Example. $f_\alpha(x)$ generates $d_{f_\alpha} (y, x) = f_\alpha(\frac{y}{x}) x^\alpha$.

Bregman divergence generated by $f$-divergence

For fixed $\mu$ and $f$, the $f$-divergence $D_f(\cdot || \mu)$ is a function of $\pi$,

$\pi \mapsto D_f(\pi || \mu) = \int_S f(\pi_\mu)\,d\mu,$

called the $f$-divergence from $\mu$. Since $f$ is non-negative and convex, $D_f(\cdot || \mu)$ is a valid generator of a Bregman divergence.

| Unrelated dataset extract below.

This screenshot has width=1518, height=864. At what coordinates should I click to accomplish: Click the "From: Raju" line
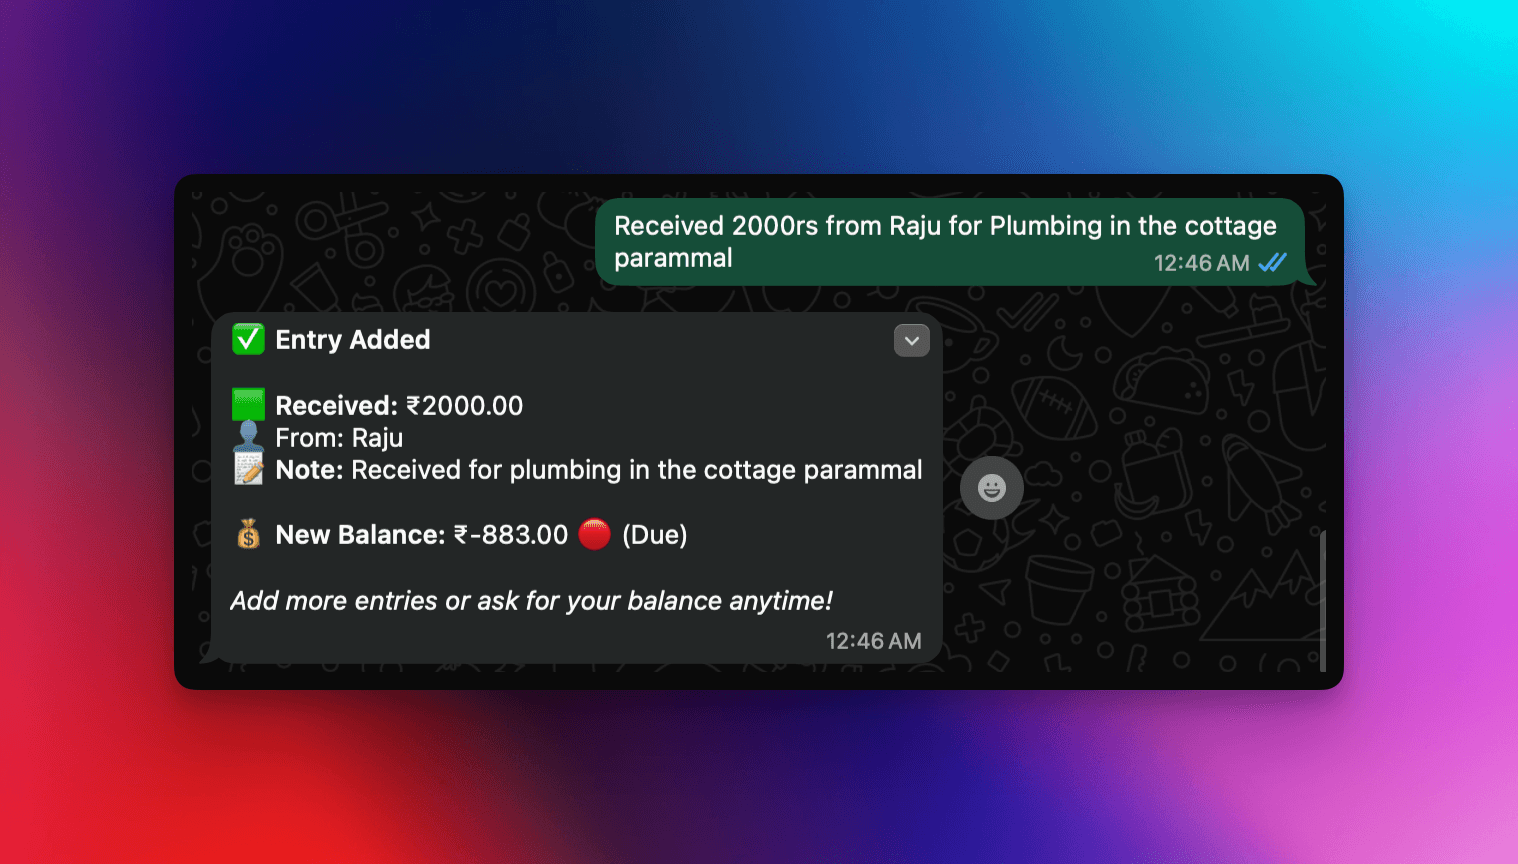tap(339, 438)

Proposition. For a finite measure $\rho$ and $\sigma$-finite measures $\nu$ and $\mu$ such that $\rho \ll \nu \ll \mu$, the Bregman divergence from $\nu$ to $\rho$ generated by $D_f(\cdot || \mu)$ is given by $$ \begin{equation} \label{eq:bregman_f} d_{D_f(\cdot || \mu)} (\rho, \nu) = \int_S d_f(\rho_\mu, \nu_\mu) \,d\mu. \end{equation} $$

KL generates KL

Theorem. The Bregman divergence $d_{D(\cdot || \mu)}(\rho, \nu)$ from $\nu$ to $\rho$ generated by the KL divergence $D(\cdot || \mu)$ from $\mu$ does not depend on the measure $\mu$ and equals the KL divergence from $\nu$ to $\rho$, $$ d_{D(\cdot || \mu)}(\rho, \nu) = D(\rho || \nu). $$

Proof. Substituting $d_{f_1}$ from the example above into \eqref{eq:bregman_f}, we obtain

$d_{D(\cdot || \mu)}(\rho, \nu) = \int_S f_1 \left( \frac{\rho_\mu}{\nu_\mu} \right) \nu_\mu \,d\mu = \int_S f_1 (\rho_\nu)\,d\nu = D(\rho || \nu).$

The theorem shows that the KL divergence from $\mu$ is a very special generator of the Bregman divergence: it is a fixed point of the Bregman transform. To make it more formal, consider the function $D_f \colon (\mu, \pi) \mapsto D_f(\pi || \mu)$ and the Bregman transform $d \colon D_f(\cdot || \mu) \mapsto d_{D_f(\cdot || \mu)}$. The theorem asserts that $d(D(\cdot || \mu)) = D$ for any $\sigma$-finite measure $\mu$, where $D \triangleq D_{f_1}$ is the KL divergence.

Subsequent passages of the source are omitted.